EXERCISE
Convert the entries into a Markdown table with the columns n and Line, numbering each row and leaving out blank lines. Start at the line that contains "The width and height of the screenshot is (1871, 994)." and end after the line that contains "I want to click on projects, so", including only those lines.

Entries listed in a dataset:
* * * *
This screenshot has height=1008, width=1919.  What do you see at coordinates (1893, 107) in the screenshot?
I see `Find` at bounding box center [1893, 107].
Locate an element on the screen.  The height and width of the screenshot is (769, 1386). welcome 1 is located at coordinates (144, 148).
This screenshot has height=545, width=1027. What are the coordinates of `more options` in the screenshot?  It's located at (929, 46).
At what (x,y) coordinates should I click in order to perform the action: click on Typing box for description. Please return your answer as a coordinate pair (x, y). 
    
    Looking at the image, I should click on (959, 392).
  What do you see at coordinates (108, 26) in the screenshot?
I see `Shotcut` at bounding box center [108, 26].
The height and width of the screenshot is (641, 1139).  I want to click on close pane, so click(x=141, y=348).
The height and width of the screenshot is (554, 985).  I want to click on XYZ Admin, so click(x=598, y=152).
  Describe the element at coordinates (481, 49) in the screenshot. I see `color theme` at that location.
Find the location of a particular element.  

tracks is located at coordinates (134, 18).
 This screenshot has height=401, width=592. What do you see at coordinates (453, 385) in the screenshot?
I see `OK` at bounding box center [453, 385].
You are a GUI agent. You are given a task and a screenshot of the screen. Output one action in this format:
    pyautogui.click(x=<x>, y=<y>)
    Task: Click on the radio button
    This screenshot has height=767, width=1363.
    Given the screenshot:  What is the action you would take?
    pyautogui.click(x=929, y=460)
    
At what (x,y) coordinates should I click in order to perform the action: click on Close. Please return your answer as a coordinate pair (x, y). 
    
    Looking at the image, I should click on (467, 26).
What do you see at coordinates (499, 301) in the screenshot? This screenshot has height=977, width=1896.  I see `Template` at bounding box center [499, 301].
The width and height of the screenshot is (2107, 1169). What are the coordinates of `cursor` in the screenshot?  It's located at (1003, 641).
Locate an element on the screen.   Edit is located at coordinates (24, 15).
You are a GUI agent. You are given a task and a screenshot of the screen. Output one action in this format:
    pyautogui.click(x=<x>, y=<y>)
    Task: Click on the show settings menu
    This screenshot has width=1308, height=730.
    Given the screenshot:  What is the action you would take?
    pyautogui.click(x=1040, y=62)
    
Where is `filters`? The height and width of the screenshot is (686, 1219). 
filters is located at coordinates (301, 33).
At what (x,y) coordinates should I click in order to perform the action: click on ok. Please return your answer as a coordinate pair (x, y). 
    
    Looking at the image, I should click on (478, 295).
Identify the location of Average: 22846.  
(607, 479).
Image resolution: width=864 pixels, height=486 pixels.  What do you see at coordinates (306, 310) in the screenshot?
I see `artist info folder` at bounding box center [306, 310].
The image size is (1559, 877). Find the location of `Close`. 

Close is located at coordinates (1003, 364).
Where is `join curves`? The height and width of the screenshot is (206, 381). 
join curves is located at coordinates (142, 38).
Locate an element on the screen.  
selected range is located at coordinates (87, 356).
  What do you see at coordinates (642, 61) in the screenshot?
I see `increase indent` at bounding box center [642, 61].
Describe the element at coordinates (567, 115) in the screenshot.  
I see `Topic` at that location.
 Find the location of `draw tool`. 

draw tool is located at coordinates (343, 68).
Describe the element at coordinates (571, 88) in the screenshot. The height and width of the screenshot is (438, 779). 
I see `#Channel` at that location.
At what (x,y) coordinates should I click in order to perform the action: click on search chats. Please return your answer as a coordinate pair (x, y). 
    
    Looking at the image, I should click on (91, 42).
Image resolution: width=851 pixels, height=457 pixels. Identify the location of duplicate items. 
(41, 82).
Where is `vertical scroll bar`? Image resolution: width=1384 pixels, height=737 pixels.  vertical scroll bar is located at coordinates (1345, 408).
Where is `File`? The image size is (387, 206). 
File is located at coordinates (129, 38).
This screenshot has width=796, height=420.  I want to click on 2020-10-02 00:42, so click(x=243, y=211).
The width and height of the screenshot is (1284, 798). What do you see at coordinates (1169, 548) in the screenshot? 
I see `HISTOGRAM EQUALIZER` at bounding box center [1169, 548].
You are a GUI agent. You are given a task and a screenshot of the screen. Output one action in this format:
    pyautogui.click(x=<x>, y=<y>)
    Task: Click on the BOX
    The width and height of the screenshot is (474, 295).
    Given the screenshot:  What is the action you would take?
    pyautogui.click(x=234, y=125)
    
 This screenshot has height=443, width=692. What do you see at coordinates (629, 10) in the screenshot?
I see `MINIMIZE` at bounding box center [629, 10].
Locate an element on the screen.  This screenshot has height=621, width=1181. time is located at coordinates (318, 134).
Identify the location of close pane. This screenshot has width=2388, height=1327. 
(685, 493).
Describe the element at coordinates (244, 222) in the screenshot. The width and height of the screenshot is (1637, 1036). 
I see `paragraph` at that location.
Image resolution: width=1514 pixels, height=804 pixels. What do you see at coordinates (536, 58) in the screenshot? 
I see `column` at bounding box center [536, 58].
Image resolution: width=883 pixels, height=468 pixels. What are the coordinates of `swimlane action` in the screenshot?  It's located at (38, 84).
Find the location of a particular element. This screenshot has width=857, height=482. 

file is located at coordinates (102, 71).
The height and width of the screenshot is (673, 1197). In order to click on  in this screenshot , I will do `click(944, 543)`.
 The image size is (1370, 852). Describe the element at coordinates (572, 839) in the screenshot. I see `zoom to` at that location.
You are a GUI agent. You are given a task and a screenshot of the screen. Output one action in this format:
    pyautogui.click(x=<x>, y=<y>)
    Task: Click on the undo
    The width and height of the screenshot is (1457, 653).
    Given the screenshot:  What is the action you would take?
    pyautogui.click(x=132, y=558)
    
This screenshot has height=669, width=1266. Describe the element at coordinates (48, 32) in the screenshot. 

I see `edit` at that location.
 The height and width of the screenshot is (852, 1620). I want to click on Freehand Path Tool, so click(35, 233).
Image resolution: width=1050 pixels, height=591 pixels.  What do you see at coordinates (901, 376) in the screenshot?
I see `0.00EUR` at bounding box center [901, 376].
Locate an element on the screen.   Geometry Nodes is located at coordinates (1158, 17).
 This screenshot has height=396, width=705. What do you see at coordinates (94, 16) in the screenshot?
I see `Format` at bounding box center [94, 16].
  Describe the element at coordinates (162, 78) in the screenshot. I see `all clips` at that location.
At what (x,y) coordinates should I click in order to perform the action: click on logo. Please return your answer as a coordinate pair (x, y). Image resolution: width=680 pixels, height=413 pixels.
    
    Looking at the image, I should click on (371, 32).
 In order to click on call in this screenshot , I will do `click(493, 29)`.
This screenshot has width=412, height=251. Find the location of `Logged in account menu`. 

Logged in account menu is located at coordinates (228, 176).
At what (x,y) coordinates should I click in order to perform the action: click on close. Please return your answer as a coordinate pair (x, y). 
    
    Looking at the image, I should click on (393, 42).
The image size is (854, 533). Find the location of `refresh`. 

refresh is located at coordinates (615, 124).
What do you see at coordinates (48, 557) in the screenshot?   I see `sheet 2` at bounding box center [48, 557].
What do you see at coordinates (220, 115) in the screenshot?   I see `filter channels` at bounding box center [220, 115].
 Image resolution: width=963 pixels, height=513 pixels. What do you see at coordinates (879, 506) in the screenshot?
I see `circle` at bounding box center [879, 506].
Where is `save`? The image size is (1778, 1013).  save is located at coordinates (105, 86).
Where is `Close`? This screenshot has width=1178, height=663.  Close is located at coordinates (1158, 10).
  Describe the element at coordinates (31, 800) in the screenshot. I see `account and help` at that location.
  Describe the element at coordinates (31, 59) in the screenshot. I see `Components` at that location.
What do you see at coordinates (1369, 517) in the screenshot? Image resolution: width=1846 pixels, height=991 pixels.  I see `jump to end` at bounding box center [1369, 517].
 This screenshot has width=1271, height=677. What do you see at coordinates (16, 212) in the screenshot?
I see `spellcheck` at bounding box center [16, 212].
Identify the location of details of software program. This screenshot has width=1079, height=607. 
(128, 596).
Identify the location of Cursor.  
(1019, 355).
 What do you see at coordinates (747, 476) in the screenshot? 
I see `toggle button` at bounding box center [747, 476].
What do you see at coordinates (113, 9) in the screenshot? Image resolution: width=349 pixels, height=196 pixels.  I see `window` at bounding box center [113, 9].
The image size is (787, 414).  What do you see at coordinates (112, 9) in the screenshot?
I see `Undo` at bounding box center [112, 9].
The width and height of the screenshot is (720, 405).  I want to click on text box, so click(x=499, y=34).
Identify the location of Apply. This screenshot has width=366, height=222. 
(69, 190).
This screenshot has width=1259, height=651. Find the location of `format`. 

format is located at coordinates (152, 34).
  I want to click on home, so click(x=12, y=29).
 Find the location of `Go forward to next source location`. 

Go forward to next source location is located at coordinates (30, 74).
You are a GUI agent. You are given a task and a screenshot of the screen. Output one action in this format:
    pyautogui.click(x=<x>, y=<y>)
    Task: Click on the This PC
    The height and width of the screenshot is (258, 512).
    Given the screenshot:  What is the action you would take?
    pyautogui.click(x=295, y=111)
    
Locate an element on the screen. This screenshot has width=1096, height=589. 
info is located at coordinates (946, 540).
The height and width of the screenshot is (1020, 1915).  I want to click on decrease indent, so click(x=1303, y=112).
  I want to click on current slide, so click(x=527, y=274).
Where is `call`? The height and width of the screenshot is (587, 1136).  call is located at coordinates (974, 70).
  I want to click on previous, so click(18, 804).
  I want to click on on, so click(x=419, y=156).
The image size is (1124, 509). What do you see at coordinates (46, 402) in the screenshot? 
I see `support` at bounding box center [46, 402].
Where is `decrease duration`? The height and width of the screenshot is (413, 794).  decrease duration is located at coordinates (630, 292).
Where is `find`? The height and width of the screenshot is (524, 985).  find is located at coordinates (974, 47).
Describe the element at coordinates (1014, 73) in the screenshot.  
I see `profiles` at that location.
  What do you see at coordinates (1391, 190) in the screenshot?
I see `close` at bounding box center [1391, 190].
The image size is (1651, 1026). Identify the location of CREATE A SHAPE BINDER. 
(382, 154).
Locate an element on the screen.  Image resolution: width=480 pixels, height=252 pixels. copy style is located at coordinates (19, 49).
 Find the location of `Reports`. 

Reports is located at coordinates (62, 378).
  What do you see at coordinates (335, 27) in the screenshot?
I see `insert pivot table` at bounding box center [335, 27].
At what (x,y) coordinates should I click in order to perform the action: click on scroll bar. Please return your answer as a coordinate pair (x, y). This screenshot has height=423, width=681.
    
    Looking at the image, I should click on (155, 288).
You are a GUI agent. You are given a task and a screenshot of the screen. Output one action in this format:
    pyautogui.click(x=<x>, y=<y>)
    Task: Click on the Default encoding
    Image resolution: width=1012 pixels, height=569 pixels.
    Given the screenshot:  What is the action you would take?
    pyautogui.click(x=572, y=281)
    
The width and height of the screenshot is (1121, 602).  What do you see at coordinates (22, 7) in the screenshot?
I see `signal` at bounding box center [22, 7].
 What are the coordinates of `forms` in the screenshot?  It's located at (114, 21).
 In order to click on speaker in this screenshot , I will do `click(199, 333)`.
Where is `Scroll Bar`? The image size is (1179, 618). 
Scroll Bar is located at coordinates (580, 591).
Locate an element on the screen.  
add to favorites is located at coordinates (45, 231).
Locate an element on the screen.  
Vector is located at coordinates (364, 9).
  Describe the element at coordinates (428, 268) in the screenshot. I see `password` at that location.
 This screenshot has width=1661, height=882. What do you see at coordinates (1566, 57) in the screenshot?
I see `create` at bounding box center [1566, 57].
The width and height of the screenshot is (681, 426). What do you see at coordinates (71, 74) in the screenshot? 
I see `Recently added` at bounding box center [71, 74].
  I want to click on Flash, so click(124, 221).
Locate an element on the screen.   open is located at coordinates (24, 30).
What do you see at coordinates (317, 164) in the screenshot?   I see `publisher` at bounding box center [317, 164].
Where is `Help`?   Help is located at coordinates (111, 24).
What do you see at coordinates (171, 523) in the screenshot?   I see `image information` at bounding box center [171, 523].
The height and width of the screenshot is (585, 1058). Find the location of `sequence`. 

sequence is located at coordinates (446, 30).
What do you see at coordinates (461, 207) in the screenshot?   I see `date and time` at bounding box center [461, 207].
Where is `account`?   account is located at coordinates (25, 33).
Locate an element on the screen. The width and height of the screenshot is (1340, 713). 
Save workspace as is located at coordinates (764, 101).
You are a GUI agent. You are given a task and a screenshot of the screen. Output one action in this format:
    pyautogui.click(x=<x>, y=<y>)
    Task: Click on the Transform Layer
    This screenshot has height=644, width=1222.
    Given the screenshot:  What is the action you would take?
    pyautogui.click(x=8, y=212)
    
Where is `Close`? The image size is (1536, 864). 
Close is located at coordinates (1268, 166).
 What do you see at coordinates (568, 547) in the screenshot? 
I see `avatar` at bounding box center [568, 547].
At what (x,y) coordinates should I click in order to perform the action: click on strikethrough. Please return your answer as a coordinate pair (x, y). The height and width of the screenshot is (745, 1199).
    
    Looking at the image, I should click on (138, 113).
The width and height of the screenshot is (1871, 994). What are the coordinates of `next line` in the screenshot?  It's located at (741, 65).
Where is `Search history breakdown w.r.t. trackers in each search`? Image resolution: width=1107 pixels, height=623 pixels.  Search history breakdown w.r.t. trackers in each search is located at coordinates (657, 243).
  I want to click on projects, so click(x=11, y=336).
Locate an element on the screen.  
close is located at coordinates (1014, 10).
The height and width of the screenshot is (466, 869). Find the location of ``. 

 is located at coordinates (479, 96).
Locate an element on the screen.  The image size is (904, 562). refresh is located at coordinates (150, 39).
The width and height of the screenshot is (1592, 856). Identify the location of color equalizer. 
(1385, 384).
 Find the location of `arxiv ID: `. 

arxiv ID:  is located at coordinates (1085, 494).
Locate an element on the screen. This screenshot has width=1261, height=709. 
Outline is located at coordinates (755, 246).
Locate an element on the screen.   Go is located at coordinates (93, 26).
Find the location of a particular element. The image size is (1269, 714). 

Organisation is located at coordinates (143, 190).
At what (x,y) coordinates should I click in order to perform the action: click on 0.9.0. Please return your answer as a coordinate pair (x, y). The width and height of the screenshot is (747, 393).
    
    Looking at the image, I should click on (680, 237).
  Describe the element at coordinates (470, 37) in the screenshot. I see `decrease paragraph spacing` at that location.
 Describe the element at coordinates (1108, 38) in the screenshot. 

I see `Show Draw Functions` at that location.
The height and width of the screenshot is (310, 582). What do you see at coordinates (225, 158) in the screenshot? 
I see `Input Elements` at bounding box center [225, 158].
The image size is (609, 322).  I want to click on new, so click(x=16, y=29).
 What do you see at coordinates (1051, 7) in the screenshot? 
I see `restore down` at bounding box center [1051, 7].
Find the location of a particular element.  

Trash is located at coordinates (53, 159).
* * * *
THE RESULT
| n | Line |
|---|---|
| 1 | The width and height of the screenshot is (1871, 994). What are the coordinates of `next line` in the screenshot?  It's located at (741, 65). |
| 2 | Where is `Search history breakdown w.r.t. trackers in each search`? Image resolution: width=1107 pixels, height=623 pixels.  Search history breakdown w.r.t. trackers in each search is located at coordinates (657, 243). |
| 3 |   I want to click on projects, so click(x=11, y=336). |